------ Study text

A few days ago, the United Nations officially announced the postponement of the climate change conference COP 26, planned for November of this year in Glasgow. This year’s climate talks were particularly crucial as the COP 25 in Madrid didn’t make enough progress in finalizing key steps towards the implementation of the Paris Agreement and also because countries were to present their nationally determined contributions (NDCs) – the efforts by each country to reduce their national emissions and adapt to the impacts of climate change. The CIDSE network understands this decision in these special circumstances, but stresses that the urgency to act for climate justice and the necessary changes in our economic system cannot be postponed. According to Josianne Gauthier, CIDSE Secretary General :
“The change of date of a climate summit is understandable, but that doesn’t mean that we are forgetting urgency and ambition to address the climate crisis. The current pandemic is showing once again that the current system is not able to tackle today’s global challenges. We were living in a state of emergency even before COVID-19 and returning to that “normal” is not an option: now policies should be put in place to rebuild societies that are able to address all these interconnected crises, economies that truly put people and planet before profit.”
Chiara Martinelli, CIDSE Senior Advisor on Climate Justice, also added that the Coronavirus crisis should be an opportunity to start a just transition and to put in place a new economic system that serves people and planet first. Such a transition should serve both to ensure a just recovery after the COVID-19 crisis and to tackle climate emergency.
According to CIDSE’s member in England and Wales, CAFOD, postponing COP should not postpone climate action. Neil Thorns, Director of Advocacy at CAFOD said:
“We need to use the additional time to ensure the COP is a forum for making decisions which will rebuild our economies in a way that protects the world’s poorest people. Governments have pledged extraordinary amounts of money to prevent economic disasters from this pandemic, but that money must not be used to finance future environmental destruction.”

------------
------ Data provided

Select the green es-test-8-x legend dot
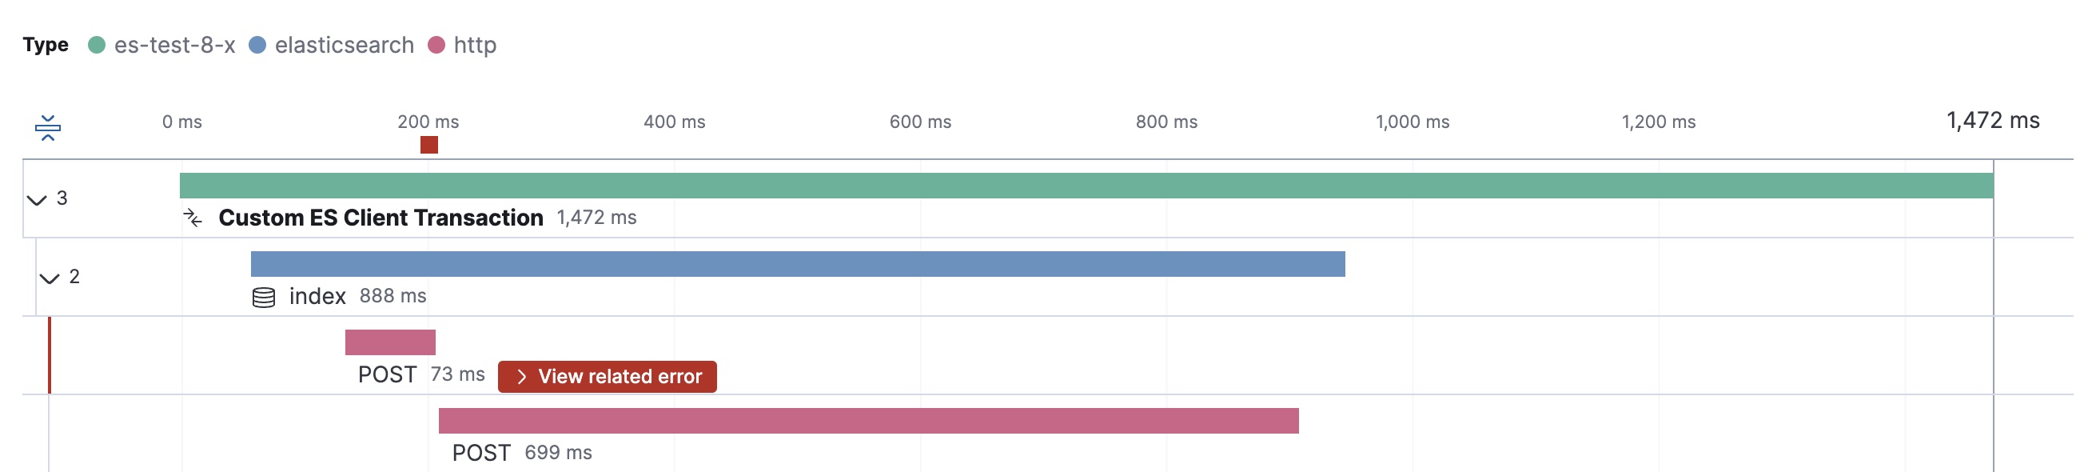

------------

[What to do]
• A. Copy the passage of the COP 26 postponement text between "Chiara Martinelli, CIDSE" and "tackle climate emergency.", inclusive.
• B. Continue the text on the COP 26 postponement from where it stops.

[Answers]
• A.
Chiara Martinelli, CIDSE Senior Advisor on Climate Justice, also added that the Coronavirus crisis should be an opportunity to start a just transition and to put in place a new economic system that serves people and planet first. Such a transition should serve both to ensure a just recovery after the COVID-19 crisis and to tackle climate emergency.

• B.
FOCSIV, the Italian member of CIDSE, stresses how the COVID-19 crisis has also flagged the alarming state of ecosystems destructions and the postponement has to therefore happen with an increased awareness of the urgency to change our lifestyles and our system which is leading to destruction of the environment and of humanity.
From Scotland, our member SCIAF reminds us that while the COP was necessarily postponed, the countries most vulnerable to climate change are experiencing more and more droughts, floods and natural disasters with devastating results. They would therefore wish to see COP 26 re-arranged to take place as soon as it is possible and safe.
CIDSE and its members continue their commitment for climate justice this year especially working along with communities who are heavily affected by climate change and where the impacts of Coronavirus arrive as additional crises. We are also preparing for the five years’ celebrations of the encyclical Laudato Si’ that has paved the way for bolder climate action and is a useful reminder that we are all interdependent and interconnected and we all need each other in solidarity to go through times of crisis.